(Items listed in a dataset)
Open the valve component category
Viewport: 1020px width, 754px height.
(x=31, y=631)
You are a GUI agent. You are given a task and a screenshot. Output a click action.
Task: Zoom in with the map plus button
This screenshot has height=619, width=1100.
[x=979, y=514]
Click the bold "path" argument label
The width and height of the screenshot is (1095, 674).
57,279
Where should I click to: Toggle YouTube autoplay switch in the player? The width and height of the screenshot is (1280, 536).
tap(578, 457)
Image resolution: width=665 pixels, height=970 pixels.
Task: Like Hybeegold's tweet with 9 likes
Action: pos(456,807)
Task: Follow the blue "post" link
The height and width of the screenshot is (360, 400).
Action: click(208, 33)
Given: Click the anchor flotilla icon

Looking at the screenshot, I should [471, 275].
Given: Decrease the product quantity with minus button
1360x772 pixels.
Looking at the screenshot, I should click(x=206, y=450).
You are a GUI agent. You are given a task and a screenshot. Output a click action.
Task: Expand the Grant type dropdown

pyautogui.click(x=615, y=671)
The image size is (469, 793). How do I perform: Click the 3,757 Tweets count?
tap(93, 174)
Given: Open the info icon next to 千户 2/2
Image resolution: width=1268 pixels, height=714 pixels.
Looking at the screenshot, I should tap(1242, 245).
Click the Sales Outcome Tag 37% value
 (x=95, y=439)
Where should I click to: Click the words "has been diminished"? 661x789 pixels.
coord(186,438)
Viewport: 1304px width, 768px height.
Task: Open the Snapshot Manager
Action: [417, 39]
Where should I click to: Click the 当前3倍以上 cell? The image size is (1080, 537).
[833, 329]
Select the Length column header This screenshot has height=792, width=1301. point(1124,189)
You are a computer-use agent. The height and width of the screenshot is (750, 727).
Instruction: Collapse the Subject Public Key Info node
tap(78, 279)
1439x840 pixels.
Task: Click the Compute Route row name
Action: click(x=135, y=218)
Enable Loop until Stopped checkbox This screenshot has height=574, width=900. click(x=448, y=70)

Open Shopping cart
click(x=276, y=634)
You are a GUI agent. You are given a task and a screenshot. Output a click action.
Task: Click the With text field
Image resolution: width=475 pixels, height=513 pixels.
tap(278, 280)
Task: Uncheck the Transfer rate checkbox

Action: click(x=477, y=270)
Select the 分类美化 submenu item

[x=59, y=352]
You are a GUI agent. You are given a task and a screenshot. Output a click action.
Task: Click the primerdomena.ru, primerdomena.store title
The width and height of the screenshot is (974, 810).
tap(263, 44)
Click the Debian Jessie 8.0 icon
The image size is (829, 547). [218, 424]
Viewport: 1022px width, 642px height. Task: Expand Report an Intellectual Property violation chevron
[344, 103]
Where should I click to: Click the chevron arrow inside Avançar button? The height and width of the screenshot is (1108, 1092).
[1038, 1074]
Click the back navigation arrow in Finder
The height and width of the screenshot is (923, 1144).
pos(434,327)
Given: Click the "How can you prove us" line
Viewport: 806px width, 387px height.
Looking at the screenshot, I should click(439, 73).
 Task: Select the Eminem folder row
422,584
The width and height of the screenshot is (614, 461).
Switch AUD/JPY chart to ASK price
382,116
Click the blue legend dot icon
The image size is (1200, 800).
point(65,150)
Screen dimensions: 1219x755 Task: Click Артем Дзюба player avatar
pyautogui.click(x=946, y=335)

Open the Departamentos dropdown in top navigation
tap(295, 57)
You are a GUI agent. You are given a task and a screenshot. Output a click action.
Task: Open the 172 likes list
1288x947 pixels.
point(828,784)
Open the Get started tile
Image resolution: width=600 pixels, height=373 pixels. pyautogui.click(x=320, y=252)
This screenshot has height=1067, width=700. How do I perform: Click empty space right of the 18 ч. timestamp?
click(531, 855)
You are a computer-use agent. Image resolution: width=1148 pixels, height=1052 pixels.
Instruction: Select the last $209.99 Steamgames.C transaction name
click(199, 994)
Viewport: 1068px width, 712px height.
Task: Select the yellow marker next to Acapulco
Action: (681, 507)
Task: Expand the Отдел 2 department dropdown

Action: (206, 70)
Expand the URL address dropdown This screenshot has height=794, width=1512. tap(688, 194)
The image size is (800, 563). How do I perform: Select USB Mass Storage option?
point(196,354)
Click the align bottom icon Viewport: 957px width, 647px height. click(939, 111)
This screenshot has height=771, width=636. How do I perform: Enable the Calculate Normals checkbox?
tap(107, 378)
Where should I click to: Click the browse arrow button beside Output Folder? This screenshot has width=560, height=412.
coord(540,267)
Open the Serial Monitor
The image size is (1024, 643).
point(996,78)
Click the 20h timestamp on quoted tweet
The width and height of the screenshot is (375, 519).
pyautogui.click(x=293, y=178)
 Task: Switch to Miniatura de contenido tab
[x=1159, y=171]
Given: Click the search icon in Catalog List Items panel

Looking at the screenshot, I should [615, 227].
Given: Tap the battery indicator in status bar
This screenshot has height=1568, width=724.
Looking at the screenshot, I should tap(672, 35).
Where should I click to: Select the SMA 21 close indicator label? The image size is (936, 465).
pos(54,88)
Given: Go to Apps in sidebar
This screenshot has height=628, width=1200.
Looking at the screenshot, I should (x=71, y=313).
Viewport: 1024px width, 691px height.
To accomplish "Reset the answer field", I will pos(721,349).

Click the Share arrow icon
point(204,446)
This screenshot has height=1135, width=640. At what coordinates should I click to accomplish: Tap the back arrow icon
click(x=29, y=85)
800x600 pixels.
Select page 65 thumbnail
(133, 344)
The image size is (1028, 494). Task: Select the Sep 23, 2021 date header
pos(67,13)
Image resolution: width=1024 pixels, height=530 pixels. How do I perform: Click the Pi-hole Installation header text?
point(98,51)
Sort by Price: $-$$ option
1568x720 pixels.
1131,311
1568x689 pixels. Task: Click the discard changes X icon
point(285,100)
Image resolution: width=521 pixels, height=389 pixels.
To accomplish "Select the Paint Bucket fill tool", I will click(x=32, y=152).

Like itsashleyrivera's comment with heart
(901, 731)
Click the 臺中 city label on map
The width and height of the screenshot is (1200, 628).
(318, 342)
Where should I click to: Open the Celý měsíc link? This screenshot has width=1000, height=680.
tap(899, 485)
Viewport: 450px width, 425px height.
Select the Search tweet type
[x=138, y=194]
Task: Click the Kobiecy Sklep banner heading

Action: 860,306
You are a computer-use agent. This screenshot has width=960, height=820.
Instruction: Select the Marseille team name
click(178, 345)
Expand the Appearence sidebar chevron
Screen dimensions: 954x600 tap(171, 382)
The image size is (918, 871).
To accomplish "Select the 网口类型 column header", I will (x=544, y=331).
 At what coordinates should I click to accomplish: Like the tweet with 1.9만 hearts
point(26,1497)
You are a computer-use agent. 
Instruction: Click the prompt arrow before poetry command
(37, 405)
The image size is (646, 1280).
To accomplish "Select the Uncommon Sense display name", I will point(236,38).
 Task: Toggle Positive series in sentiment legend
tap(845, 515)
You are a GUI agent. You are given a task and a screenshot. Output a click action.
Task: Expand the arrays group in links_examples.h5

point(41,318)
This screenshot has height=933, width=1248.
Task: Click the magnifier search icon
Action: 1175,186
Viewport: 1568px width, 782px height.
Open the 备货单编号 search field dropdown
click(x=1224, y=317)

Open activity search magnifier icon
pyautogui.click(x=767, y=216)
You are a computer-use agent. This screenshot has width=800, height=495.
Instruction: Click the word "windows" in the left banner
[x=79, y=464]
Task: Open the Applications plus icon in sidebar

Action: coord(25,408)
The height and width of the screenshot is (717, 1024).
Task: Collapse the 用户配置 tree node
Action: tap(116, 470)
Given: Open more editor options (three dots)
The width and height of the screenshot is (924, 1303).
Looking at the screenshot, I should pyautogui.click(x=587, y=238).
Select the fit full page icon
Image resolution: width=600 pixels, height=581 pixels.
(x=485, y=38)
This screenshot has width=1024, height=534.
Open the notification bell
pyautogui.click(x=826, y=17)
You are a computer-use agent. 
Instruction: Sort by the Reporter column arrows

Work to complete
In the entries above, count each line containing the word "computer" and reply with only the count.

Task output
6